Methods: A hospital-based case-control study was conducted in the NICU of RNT Medical College, Udaipur, over one year. Seventy-five term neonates with perinatal asphyxia (cases) and seventy-five healthy term neonates (controls) were enrolled. Cases were diagnosed based on clinical criteria and Apgar score <7 at 10 minutes. Serum T3, T4, and TSH levels were measured within 24 hours and at 72 hours of life using chemiluminescent immunoassay. Data were analysed using appropriate statistical tests, with p <0.05 considered significant.

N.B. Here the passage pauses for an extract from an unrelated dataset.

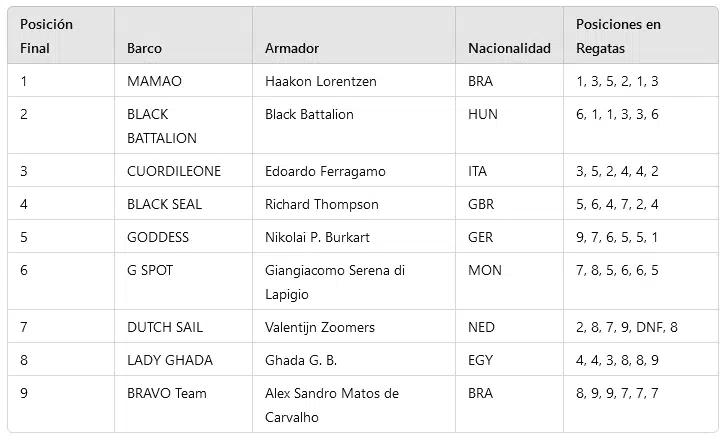Screen dimensions: 724x438
Task: Select the "Posiciones en Regatas" header
Action: (618, 36)
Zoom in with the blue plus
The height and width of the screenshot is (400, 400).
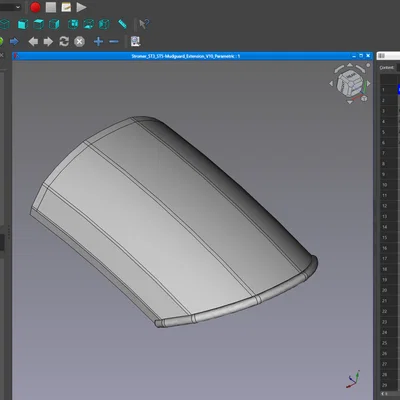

Results: Within the first 24 hours of life, mean serum levels of T3, T4, and TSH were comparable between asphyxiated and control neonates, with no statistically significant differences observed (T3: 2.39 ± 0.54 vs 2.31 ± 0.71 nmol/L, ; T4: 116.67 ± 24.18 vs 114.10 ± 21.59 nmol/L, TSH: 6.91 ± 1.46 vs 6.92 ± 1.35 mIU/L). By 72 hours, a significant decline in thyroid hormone levels was noted in asphyxiated neonates compared to controls. Mean T3 and T4 concentrations were markedly lower in cases (T3: 1.51 ± 0.73 vs 2.19 ± 0.69 nmol/L; T4: 76.82 ± 25.50 vs 117.27 ± 22.70 nmol/L). TSH levels also decreased significantly in cases relative to controls (5.97 ± 2.81 vs 7.46 ± 2.15 mIU/L), suggesting a blunted hypothalamic-pituitary-thyroid response.
Conclusion: Perinatal asphyxia significantly suppresses thyroid function by 72 hours of life, as evidenced by a marked reduction in T3, T4, and TSH levels in affected neonates compared to controls. These findings indicate a blunted hypothalamic-pituitary-thyroid response, highlighting the importance of monitoring thyroid status in asphyxiated term neonates for timely intervention.